::: TASK DATA :::

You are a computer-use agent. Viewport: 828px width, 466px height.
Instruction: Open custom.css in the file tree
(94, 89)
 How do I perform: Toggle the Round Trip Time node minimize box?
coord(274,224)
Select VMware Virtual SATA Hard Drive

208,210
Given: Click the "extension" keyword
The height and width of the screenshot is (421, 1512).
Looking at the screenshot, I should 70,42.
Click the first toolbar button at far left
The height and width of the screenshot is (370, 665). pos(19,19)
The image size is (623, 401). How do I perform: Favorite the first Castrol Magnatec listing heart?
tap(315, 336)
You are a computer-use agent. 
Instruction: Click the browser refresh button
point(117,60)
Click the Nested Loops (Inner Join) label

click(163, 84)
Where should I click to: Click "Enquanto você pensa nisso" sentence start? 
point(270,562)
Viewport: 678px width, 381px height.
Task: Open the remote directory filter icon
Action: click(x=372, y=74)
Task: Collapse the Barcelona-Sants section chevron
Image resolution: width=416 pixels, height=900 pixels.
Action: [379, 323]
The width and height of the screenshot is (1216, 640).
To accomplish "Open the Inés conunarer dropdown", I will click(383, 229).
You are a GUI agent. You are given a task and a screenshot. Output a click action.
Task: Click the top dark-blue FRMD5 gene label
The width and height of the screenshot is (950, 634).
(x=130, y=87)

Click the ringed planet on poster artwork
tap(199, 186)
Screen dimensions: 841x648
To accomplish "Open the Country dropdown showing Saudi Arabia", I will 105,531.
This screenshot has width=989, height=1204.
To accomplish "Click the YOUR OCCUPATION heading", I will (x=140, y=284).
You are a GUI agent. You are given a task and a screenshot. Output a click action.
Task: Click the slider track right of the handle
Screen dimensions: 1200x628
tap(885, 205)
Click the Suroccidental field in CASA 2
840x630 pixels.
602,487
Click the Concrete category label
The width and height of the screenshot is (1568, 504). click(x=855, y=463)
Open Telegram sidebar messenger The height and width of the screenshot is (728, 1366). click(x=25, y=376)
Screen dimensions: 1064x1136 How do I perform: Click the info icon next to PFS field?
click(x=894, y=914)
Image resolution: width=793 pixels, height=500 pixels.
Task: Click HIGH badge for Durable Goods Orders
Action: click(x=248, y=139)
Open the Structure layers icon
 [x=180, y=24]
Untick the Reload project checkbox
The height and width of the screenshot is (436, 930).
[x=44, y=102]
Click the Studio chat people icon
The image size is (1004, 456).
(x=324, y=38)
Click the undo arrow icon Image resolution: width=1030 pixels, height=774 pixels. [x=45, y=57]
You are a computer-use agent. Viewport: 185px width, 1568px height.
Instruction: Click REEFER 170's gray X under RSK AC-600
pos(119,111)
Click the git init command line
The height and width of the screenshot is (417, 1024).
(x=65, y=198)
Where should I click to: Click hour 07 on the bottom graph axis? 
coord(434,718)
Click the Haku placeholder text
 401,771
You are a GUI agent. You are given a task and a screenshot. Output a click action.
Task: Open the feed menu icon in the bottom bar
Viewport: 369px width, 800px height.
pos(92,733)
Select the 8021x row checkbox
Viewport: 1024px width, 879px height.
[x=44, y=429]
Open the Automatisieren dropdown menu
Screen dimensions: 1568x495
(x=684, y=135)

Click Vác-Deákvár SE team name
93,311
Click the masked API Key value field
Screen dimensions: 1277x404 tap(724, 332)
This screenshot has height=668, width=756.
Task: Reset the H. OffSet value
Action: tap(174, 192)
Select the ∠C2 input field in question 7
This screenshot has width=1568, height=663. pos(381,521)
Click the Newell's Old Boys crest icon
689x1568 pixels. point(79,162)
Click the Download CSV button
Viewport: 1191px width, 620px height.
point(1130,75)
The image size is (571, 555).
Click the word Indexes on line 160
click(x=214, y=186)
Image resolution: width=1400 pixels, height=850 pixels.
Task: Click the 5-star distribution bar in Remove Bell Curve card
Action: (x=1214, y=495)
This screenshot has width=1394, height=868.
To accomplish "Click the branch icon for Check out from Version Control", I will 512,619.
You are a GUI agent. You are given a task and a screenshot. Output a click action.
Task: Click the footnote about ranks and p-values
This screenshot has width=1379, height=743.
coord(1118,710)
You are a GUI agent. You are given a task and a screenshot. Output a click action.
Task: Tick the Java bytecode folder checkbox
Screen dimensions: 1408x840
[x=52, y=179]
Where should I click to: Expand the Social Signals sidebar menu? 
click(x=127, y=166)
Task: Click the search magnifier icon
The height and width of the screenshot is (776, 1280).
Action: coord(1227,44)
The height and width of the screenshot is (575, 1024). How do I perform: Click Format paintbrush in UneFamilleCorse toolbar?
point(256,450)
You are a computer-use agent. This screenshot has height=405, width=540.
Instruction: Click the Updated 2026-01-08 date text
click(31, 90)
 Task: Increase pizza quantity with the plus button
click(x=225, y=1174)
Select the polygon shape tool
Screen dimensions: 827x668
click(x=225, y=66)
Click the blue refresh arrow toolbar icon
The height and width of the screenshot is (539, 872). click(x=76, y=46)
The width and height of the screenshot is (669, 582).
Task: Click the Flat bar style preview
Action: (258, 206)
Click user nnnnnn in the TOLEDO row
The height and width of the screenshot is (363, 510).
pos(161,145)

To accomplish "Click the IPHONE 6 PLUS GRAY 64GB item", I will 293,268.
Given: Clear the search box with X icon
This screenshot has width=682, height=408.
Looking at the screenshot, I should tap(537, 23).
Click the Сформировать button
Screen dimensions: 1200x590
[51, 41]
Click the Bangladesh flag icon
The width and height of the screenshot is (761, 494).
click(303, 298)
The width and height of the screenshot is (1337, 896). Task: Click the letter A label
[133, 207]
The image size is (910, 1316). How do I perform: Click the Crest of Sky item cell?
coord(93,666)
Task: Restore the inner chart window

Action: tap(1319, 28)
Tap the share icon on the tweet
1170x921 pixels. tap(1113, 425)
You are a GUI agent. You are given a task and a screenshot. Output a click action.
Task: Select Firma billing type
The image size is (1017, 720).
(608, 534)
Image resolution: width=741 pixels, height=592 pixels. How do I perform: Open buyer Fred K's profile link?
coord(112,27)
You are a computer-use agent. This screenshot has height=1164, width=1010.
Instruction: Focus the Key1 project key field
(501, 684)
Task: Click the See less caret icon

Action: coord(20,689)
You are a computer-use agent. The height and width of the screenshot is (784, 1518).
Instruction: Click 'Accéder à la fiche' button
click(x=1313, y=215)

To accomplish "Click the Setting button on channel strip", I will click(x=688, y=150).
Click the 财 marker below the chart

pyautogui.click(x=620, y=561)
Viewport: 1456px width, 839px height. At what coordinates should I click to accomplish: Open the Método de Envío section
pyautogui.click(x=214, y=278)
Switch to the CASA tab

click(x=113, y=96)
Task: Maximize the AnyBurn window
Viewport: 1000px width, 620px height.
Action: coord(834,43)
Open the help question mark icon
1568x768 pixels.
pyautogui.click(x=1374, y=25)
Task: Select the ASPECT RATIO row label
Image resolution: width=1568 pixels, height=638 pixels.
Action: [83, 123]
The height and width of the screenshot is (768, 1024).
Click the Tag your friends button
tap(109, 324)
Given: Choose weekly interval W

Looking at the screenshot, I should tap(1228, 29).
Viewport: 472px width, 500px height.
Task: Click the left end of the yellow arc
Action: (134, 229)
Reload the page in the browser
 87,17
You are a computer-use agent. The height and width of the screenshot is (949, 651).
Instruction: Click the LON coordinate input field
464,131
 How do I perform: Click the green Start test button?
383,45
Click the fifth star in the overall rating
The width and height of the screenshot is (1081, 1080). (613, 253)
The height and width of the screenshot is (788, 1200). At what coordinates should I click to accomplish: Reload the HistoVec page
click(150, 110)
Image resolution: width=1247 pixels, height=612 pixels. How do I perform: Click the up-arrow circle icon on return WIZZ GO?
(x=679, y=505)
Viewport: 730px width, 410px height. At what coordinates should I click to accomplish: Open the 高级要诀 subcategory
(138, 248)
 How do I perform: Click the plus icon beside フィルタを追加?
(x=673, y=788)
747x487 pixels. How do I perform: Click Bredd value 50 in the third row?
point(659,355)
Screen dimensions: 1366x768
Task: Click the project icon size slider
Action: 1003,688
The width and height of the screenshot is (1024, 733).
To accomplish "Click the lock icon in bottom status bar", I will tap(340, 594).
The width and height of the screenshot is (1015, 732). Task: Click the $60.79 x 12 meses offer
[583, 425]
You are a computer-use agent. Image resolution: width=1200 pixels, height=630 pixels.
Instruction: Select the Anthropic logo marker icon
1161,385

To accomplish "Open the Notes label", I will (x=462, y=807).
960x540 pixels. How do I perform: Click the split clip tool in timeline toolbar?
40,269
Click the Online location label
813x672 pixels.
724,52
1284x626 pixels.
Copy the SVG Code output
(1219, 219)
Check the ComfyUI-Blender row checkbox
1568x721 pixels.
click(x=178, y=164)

:::

## TASK INSTRUCTIONS
Only the number is wanted here. How many lines in the entries contain "dropdown"?

## ANSWER TO THIS EXERCISE
3